El blog es mío y me lo follo cuando quiero; hoy me apetece escribir.

Las compañeras del curso se van revelando poco a poco como lo que realmente son: gilipollas integrales. Hoy, en el almuerzo, una de ellas nos ha dicho:

- Chicas, os estoy observando unos días y he de decir que ninguna soís especialmente agraciadas. Pero si os cuidárais un poco más, podríais mejorar bastante. Vendo productos de Avon, si queréis os puedo recomendar a cada una el que mejor le va.

Y antes esta supina gilipollez... mi parte asocial se revelaba por salir... luchaba, pataleaba... y lo ha hecho. He sacado un espejo del bolso, y se lo he pasado, diciéndole que a ver si lo suyo tenía solución, que lo dudaba. Loles generales del resto. El resto de la mañana he intentado pasar desapercibida, mientras las demás cuchicheaban de mí por lo bajini.

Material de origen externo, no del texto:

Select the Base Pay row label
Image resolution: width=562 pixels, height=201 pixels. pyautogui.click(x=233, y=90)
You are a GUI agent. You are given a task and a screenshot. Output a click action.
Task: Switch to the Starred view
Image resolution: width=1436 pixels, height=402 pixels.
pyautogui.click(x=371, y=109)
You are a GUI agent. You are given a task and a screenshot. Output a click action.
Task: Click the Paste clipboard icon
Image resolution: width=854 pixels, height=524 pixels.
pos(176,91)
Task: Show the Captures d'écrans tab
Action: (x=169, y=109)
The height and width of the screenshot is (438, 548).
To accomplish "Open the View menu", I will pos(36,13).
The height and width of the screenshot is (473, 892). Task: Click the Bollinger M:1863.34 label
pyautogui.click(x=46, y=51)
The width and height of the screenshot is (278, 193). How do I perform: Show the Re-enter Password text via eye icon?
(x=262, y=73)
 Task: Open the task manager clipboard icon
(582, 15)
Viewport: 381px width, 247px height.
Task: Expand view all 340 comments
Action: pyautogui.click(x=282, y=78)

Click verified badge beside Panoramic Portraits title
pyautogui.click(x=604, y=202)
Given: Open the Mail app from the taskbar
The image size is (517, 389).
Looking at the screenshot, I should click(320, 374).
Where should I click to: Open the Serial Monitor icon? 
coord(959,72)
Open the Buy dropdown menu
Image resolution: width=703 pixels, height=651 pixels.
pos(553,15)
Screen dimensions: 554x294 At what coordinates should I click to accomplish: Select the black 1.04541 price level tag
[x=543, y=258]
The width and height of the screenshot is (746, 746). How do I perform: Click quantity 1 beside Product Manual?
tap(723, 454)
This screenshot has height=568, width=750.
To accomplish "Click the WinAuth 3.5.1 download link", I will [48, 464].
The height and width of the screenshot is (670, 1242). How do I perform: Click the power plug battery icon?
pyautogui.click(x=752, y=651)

En la cena del curso que organizamos, puterio non-stop. Una de ellas se folló al profesor, y enseñó una teta en medio de la mesa, para asombro de camareros y público.

 

Cada vez que voy a la oficina del paro a llevar algún papel me entran ganas de llorar. Muchísima gente esperando, casi todos extranjeros chupando del bote y padres de familia que seguramente no encontrarán nada. Pocas novedades más, los días se repiten como un bucle infinito.